Leslie Briana Matla, 20, a U.S. citizen living in Mexico, and her 25-year-old boyfriend Juan Carlos Montoya Sanchez of Tijuana tried to collect $25,000 from the abducted victims’ families before they were found dead, according to a news release from the U.S. Attorney’s Office in Los Angeles.

One of three kidnapped victims was able to escape death. The men — residents of San Diego, Norwalk and Pasadena — were in Tijuana on business or to visit family when they were abducted on March 28, April 13 and April 22, authorities said.

Their families then got a call from a Mexican phone number, ordering them to leave ransom money at a designated location in California, where Matla would retrieve it, officials said.

Prosecutors did not name the slain men. But the Los Angeles Times identified them as Salvador Acosta Medina of San Diego and Edgar Esteban Guzman of Norwalk, citing the criminal complaint.

Both Medina and Guzman were found dead in Mexico one day after being abducted, in spite of their families’ attempts to pay a $25,000 ransom. Medina’s adult son left a bag with the cash inside in a McDonald’s woman’s restroom in San Ysidro, while Guzman’s family tried to pay a woman prosecutors believe was Matla at a Lowe’s parking lot in Norwalk, according to court documents.

The Pasadena victim was rescued the same day he was kidnapped after a relative reported the ransom request. The victim’s family told investigators they were asked to hand over $20,000 to a pregnant woman at a Food 4 Less parking lot in Lynwood.
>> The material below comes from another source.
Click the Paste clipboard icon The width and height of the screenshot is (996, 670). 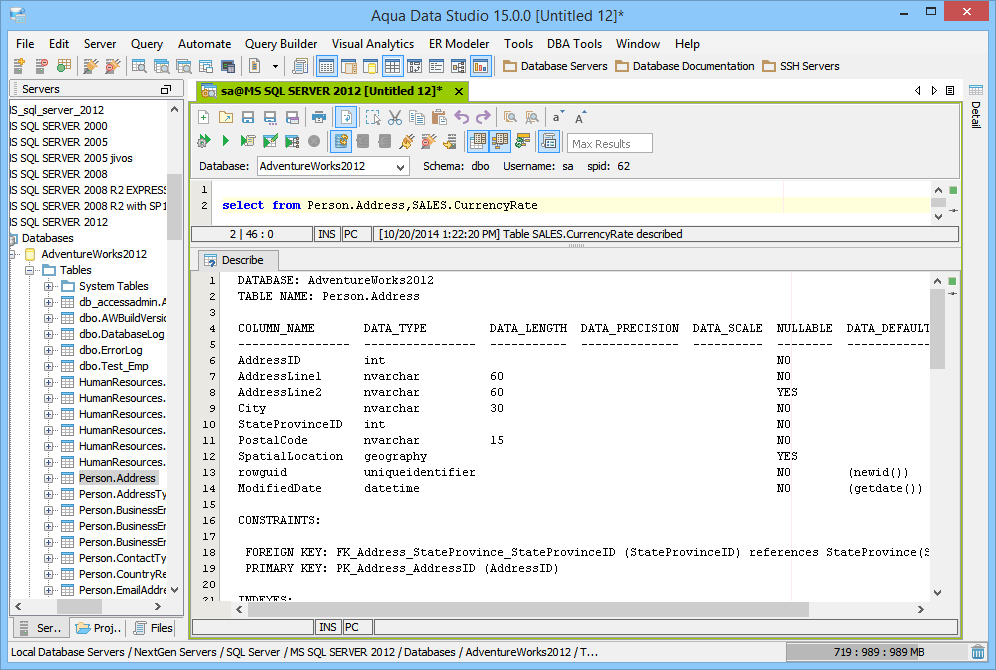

The man was being held hostage at a Tijuana hotel, where the first two victims had also been detained. Mexican authorities arrested nine suspects at the hotel, officials said.

After reviewing border crossing records and security cameras and the ransom drop-off spots, detectives identified Matla as the woman sent to collect the payments. Other records show Sanchez received wire transfers from two of the victims, prosecutors said.
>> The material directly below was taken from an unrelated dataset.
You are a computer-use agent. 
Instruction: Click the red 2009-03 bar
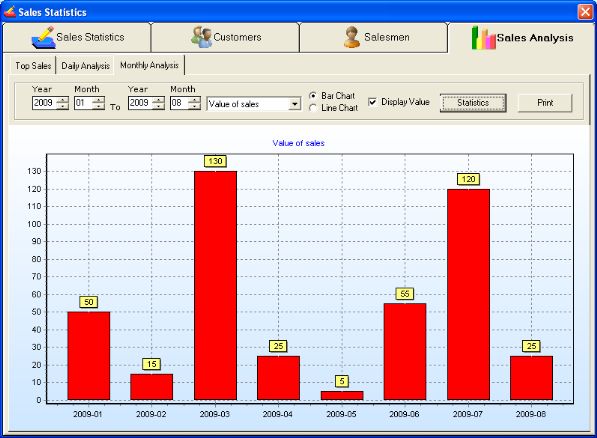click(x=215, y=285)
Both Matla and Sanchez were arrested in San Diego — Matla on Thursday and Sanchez on Sunday — to face one count each of money laundering conspiracy. If convicted as charged, each could face up to life in federal prison.

Sanchez was scheduled to appear in federal court in L.A. Monday afternoon, while Matla remains in U.S. custody after her initial appearance Friday, officials said.